W końcu nadszedł ten dzień, w którym miałem opuścić to paskudne miejsce, które z początku nawet mi się podobało, ale im dłużej tu przebywałem, tym gorzej się czułem. Najgorzej było chyba po tym, jak wróciłem od Mikleo. Martwiłem się o niego, o tę jego wyprawę, i o wszystko, i kiedy to się jakoś tak skumulowało, no to byłem nie do życia. Zadowolony spakowałem wszystko, co moje, i już miałem stąd po prostu odejść, i już nigdy nie wrócić, ale kiedy tylko się odwróciłem, w kącie mojego pokoju zauważyłem Crowleya. Świetnie, a on tu czego chciał? Nie byłem zainteresowany niczym, co mógłby mi zaproponować, a tylko niech spróbuje zagrozić mnie, lub mojej rodzinie... nie chciałbym być wtedy w jego skórze. Mimo, że za bardzo w bitwach żadnych nie brałem udział, byłem silniejszy, znacznie silniejszy, zanim się tu znalazłem. Podobnie jak Banshee. Nie urosła jakoś dużo, ale widać było po jej pyszczku, że jest dojrzalsza, mądrzejsza. Tak, piekło na nią bardzo dobrze wpłynęło.
– Czego chcesz? – spytałem, mało delikatnie. Miałem wychodzić, a tylko on stał mi na drodze.
– Pożegnać się. Mimo, że nie byłeś tak wydajny, jak zakładałem. Pewnie byłbyś bardziej wydajniejszy, gdybyś w połowie umowy nie udał się na przepustkę. To był zdecydowanie błąd – powiedział, używając tego swojego biznesowego tonu.
– Wykonałem swoją robotę najlepiej, jak tylko mogłem. Co z tym zrobisz, zależy już od ciebie. A jak jeszcze raz zbliżysz się do mojej rodziny, zabiję cię – oznajmiłem, nie chcąc już więcej go widzieć na oczy, a Banshee od razu ruszyła za mną.
Crowley mnie nie zatrzymywał i nic nie proponował, i całe szczęście. Zrobiłem, co mogłem, i to mi wystarczało. Teraz... potrzebowałem tylko przy sobie mojego męża.

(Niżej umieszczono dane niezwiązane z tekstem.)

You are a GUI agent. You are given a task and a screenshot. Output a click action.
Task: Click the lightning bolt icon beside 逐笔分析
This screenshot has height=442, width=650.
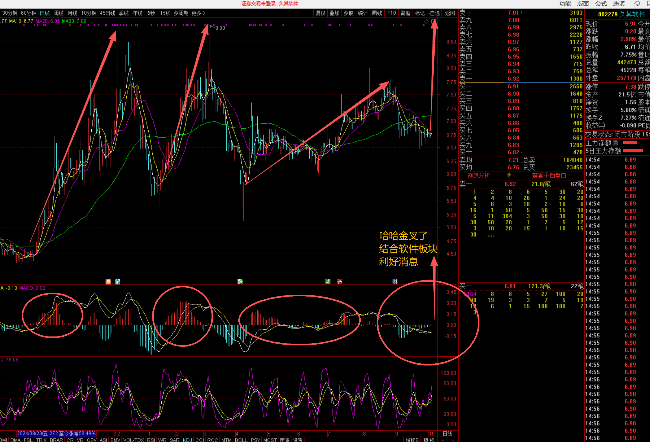click(509, 175)
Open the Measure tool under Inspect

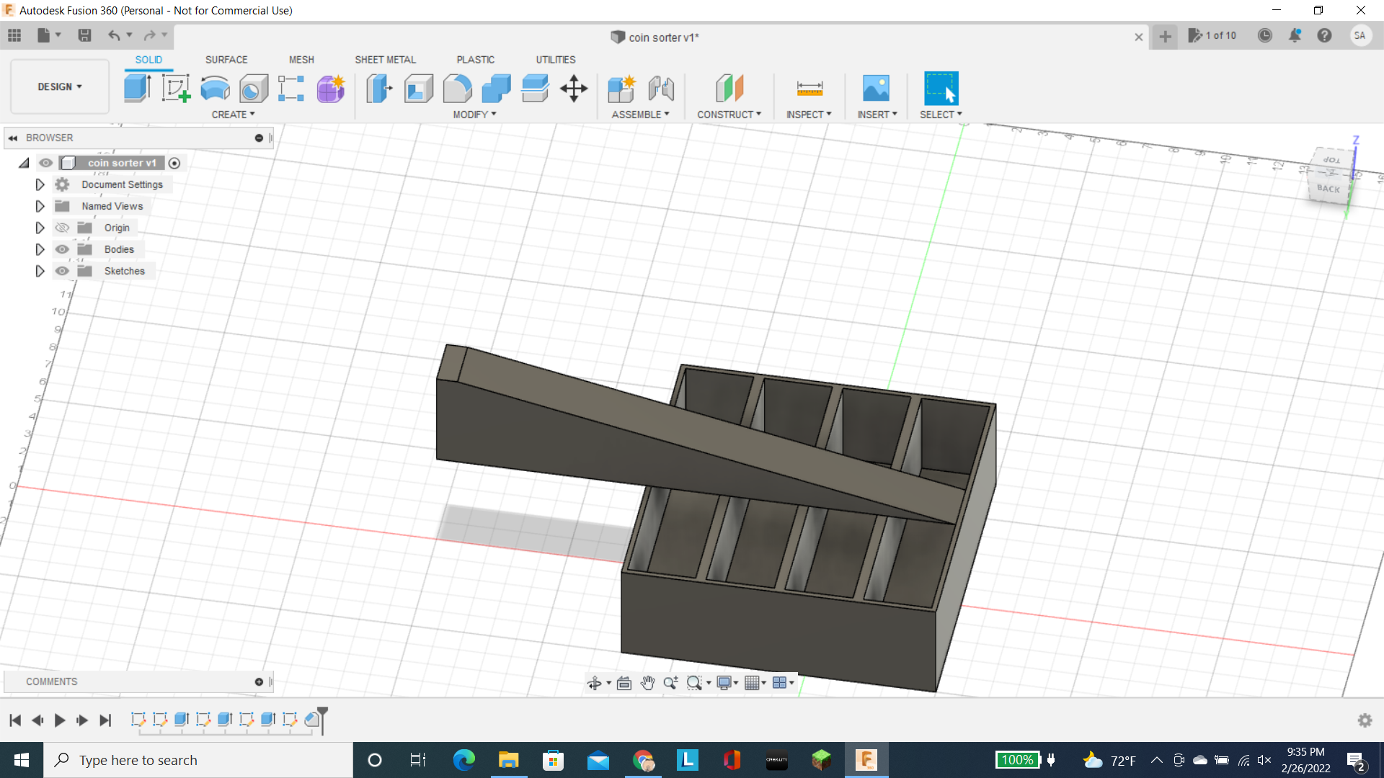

Kiedy opuściłem piekło, od razu wziąłem głęboki wdech. Powietrze nie było już aż tak chłodne, zaczęły się te cieplejsze emocje, ale dalej było takie cudownie rześkie. Zresztą, najważniejsze dla mnie było, by zaraz zobaczyć moją rodzinę. Chociaż, czy powinienem do niego iść? Był środek nocy, jeszcze bym go obudził, a raczej na pewno bym go obudził. Psotka by na mnie zaczęła szczekać, zaraz by się cały dom obudził... ale też z drugiej strony, byłem tak strasznie zmęczony. Poszedłbym spać. I to takim naprawdę długim snem. I to najlepiej wtulony w mojego męża. Tuliłbym go tak mocno, aż miałby mnie dosyć.
Ale wpierw musiałby nadejść dzień.
~ Nie wracamy do domu? – zapytała Banshee, kiedy zauważyła, że nie ruszyłem się za bardzo z miejsca.
– Poczekajmy na świt. Nie chciałbym ich wybudzić – powiedziałem, powoli kierując się w stronę domu. Usiądę gdzieś niedaleko, przypilnuję, by nikt nie niepokoił mojej rodziny.
~ Nie wydaje mi się, aby twojej rodzinie to przeszkadzało. Zwłaszcza Mikleo – wyznała Banshee, mimo wszystko dotrzymując mi kroku.
– Właśnie. Rozbudzi się, będzie podekscytowany, nie będzie potrafił znów zasnąć. Najlepiej poczekać na świt – stwierdziłem i pomimo swojego zniecierpliwienia musiałem zachować spokój. Niech Miki sobie wypocznie i nabierze sił, bo potem nie sam mu chwili wytchnienia.